I want you to sweep it out, wash the dirty dishes, take the bedding outdoors.
Evi süpürmenizi… bulaşıkları yıkamanızı, çarşafları dışarı çıkarıp havalandırmanızı istiyorum.
I scoped out some cheap fabric in bedding places down on Houston Street.
Houston Sokağından birkaç ucuz dokuma yatak takımı aldım.
preserving clothes, bedding.
giysi, nevresim.
Bedding merchant's wives and temple mates.
Yatağa atarak kasaba kasaba geziyorsun.
It's not bedding any girl who flutters her eyelashes, mighty lion-slayer.
Aşk sana kaş göz eden her kızla yatmak değildir. Büyük arslan katili.
I will go change the bedding in Tom's old bedroom.
Tomun eski odasındaki çarşafları değiştireyim.
Jamie, go upstairs and get the bedding for Suzy.
Jamie, yukarı çık ve Suzynin yatağını hazırla.
Paul, I want all that bedding burned after you get her out.
Paul, kadını çıkardıktan sonra tüm yatak takımını yakmanı istiyorum.
Nothing like bedding a woman on the vinyl back seat of a Skylark.
Skylarkın arka koltuğunda bir kadınla yatmak gibisi yok.
There's bedding in the hall closet.
Salon dolabında yatak var.
pillows are used for bedding.
battaniyeler ve yastıklar yatak takımları için kullanılır.

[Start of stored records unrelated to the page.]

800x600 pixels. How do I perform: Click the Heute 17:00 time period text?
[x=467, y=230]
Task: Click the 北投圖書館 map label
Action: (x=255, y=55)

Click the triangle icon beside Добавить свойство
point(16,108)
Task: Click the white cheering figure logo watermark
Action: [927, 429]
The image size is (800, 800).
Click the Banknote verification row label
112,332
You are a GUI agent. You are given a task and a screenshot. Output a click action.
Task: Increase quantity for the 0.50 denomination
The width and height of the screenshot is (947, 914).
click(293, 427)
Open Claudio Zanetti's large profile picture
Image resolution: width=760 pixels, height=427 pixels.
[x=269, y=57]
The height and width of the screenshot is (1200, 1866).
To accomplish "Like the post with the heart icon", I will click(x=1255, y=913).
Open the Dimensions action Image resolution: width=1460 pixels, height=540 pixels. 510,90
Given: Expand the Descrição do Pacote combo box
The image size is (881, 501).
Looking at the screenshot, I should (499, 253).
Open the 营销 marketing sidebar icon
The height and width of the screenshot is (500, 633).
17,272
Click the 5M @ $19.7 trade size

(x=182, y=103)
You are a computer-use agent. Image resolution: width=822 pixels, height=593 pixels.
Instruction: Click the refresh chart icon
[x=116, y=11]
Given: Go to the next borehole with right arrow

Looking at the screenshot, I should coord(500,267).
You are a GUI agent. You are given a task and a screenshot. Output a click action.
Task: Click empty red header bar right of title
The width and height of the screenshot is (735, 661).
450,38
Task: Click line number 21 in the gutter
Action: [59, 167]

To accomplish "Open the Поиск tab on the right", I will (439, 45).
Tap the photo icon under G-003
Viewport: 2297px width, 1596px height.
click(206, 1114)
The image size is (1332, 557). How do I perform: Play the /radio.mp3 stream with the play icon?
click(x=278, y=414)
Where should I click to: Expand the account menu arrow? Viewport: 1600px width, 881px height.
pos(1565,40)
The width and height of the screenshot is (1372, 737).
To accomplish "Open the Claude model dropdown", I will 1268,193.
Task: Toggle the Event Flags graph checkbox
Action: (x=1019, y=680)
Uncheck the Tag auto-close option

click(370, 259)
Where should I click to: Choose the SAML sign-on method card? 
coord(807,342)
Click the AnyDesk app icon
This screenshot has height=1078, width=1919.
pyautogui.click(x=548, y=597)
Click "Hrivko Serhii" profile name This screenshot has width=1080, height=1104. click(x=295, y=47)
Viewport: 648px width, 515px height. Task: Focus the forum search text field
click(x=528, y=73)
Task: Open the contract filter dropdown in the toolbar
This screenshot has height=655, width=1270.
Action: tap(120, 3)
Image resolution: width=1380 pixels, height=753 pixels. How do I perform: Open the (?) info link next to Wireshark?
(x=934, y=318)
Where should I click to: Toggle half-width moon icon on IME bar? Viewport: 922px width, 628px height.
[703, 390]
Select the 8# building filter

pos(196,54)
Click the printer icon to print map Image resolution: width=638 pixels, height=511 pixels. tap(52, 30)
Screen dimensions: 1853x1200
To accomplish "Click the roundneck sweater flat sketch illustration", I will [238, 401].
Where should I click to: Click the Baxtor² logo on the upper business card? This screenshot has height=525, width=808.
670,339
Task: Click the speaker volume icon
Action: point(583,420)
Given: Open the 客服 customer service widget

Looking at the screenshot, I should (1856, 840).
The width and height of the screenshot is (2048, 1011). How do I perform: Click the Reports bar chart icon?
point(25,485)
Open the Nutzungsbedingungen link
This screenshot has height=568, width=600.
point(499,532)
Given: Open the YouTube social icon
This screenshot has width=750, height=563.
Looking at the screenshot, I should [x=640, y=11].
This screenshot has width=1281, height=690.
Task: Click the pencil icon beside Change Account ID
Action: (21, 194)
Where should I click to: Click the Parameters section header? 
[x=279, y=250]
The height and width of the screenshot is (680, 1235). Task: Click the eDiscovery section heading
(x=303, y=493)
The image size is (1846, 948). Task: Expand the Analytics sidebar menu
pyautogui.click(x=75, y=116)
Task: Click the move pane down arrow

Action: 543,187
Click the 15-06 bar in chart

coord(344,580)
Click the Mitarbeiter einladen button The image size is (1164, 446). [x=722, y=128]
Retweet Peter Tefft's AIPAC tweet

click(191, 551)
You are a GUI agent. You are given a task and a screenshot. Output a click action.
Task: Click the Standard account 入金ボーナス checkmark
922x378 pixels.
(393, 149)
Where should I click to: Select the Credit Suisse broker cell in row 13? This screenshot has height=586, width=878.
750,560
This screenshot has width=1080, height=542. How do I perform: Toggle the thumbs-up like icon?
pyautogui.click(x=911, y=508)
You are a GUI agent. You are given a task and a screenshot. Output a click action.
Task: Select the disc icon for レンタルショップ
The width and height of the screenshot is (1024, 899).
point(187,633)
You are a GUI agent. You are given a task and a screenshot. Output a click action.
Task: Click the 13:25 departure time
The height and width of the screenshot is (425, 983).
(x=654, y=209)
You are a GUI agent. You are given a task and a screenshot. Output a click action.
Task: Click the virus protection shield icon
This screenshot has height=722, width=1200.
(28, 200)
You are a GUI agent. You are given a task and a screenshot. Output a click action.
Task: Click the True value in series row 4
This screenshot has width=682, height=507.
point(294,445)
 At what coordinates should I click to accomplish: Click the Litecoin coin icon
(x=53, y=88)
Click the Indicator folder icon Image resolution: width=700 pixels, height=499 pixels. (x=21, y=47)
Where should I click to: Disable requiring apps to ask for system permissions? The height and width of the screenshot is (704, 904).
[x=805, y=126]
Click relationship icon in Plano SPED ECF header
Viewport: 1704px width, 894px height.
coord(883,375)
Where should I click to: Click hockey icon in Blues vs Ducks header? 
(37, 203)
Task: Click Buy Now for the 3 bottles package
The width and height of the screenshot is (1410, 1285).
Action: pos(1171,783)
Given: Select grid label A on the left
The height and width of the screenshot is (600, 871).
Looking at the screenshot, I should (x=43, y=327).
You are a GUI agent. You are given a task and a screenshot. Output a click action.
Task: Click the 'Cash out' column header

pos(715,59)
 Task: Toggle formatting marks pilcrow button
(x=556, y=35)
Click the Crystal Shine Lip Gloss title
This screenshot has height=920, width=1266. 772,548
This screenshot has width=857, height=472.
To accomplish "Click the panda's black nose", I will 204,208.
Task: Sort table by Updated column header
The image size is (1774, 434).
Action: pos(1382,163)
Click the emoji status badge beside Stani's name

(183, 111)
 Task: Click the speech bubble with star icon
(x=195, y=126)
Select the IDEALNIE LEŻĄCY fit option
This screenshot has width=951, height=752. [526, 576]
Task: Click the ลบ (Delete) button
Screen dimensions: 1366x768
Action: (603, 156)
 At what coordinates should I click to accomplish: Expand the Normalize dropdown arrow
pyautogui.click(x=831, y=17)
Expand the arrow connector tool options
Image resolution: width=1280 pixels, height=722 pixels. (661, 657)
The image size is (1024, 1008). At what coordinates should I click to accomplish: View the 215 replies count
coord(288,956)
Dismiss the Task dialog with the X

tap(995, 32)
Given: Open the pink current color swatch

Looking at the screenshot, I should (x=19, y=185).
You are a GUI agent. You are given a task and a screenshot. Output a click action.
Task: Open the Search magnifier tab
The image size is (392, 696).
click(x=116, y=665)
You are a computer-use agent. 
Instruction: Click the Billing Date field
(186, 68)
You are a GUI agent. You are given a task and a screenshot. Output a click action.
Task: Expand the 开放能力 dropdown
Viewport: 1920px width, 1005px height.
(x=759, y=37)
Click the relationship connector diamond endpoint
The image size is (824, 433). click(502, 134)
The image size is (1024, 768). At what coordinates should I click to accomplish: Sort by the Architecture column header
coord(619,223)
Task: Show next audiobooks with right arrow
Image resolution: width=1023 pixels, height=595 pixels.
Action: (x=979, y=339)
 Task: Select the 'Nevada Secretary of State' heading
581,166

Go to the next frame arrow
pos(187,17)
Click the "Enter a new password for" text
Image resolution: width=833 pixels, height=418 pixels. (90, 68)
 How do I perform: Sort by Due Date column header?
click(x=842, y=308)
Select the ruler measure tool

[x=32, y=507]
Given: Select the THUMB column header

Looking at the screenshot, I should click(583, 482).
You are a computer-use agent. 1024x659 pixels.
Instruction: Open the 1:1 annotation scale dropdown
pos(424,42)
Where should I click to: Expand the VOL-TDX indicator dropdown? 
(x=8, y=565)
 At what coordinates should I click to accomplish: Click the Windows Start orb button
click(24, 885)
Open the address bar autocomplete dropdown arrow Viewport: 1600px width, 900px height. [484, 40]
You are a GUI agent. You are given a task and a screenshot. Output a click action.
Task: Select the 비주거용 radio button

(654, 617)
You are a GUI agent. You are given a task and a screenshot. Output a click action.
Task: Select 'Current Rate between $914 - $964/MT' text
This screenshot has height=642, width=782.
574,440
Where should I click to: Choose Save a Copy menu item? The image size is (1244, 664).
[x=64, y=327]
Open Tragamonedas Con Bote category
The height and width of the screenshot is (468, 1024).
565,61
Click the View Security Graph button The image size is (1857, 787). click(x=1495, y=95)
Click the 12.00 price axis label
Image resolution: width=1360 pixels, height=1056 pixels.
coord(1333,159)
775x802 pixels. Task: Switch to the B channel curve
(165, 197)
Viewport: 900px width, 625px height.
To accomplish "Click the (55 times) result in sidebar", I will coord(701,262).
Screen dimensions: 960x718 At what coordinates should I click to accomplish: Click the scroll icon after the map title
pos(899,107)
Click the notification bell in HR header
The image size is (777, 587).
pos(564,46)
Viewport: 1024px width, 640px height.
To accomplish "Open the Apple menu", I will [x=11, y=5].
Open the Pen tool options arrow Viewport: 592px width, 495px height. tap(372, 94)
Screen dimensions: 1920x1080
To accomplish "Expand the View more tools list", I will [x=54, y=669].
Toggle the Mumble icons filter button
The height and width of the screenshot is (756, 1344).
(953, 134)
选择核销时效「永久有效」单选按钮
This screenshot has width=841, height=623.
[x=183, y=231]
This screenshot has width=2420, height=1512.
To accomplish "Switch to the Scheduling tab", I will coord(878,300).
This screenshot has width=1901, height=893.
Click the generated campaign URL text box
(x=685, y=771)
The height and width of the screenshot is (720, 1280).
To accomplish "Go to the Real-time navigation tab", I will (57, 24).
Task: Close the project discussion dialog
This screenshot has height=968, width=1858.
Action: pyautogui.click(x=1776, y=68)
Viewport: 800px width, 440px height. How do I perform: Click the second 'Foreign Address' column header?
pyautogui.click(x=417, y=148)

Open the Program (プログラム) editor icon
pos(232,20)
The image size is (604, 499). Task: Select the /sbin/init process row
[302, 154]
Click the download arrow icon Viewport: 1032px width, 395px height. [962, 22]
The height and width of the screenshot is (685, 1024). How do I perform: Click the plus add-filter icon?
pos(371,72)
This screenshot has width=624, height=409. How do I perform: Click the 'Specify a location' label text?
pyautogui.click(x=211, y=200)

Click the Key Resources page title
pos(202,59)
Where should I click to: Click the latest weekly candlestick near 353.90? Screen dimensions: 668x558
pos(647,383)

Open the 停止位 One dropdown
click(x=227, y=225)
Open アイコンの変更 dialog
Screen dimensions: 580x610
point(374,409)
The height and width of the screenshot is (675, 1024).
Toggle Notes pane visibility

If this is your attempt at bedding me again, Miss Mayer.
Beni yeniden yatağa atmaya çalışıyorsunuz sanırım, Bayan Mayer.
water, bedding, for 40 patients.
su ve yatak lazım olacak.
clothing, heating, bedding.
ısınmaya, yatağa… ve de tuvalete.
They had me riding bikes with 60-year-olds and bedding her.
Yaşındaki kadınla bisiklet sürdürdürler ve yatağa soktular.
Not too dear a friend to stop you from bedding my fiance!
Öyle iyi bir dostum ki bu nişanlımı yatağa atmana engel olamadı!
You roam from town to town, bedding merchants' wives and temple mates.
Tüccar karılarını ve tapınak görevlilerini kasaba geziyorsun. yatağa atarak kasaba.